The Combined Military Services Museum in Maldon, Essex, was opened on 5 July 2004. It was set up by Richard Wooldridge to house a personal collection he had created over many years. A charity was established in 1996 to facilitate the funding of a museum building. A suitable property was found in 2001, a former bonded warehouse in Maldon. This underwent considerable modification to suit its new purpose. In the period of setting up the museum, the initial collection was expanded by donations and acquisitions. In 2007, a National Lottery grant was given to extend the museum to house the Donnington Historic Weapons Collection. These works were completed in November 2008.

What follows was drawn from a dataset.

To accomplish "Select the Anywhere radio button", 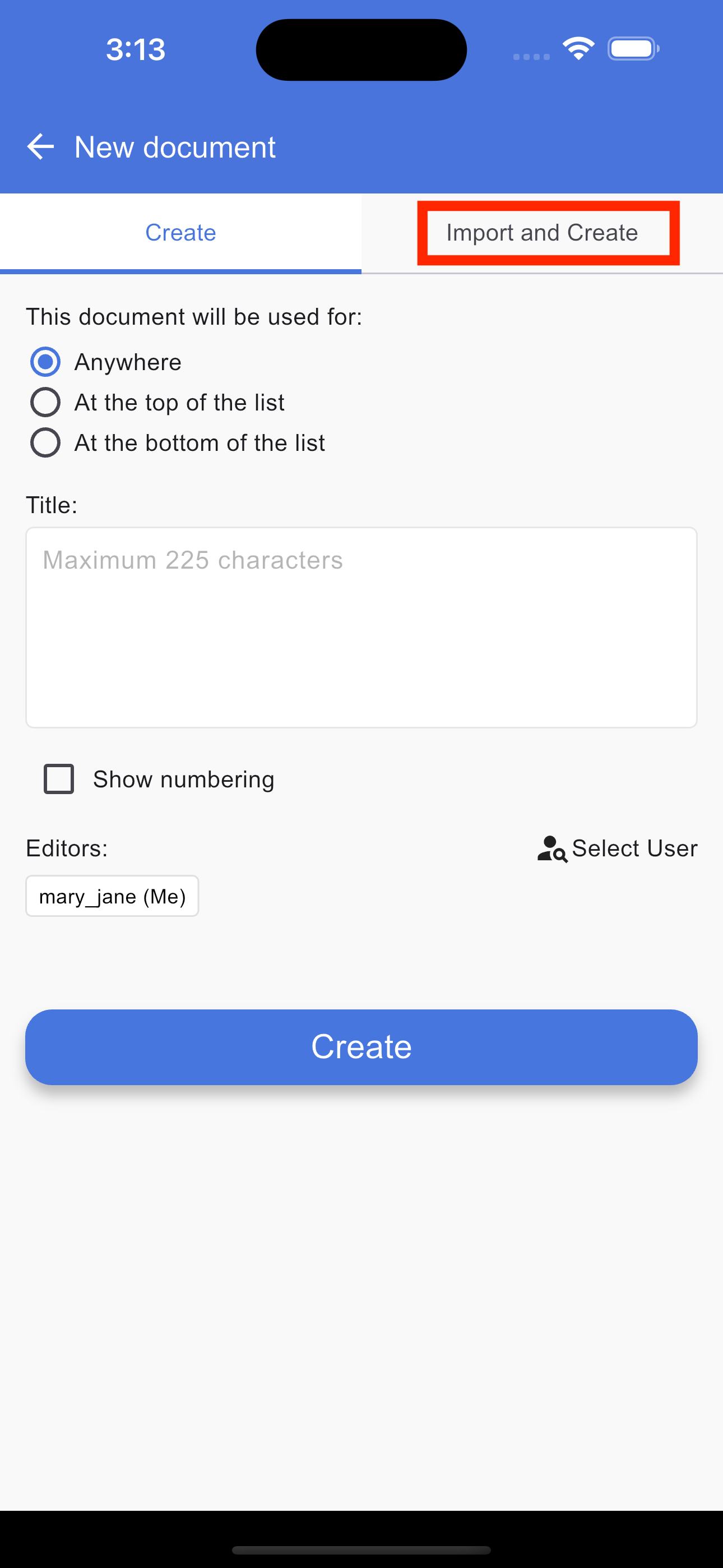I will click(x=45, y=362).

Amongst the items in the museum is a Cockle Mark II canoe from the "cockleshell heroes" raid, Operation Frankton, as well as a large collection  of Special Operations Executive (SOE) equipment and the Donnington Historic Weapons Collection. The Donnington collection also holds a replica of the Victoria Cross metal, a piece of bronze from a captured cannon from which all Victoria Crosses have been made. The original metal is still closely guarded within MoD Donnington. Amongst the rarest items in the museum  are the Riggal Papers. These are the training records of Captain P M Riggal, an instructor in the SOE, found 50 years after the end of the Second World War.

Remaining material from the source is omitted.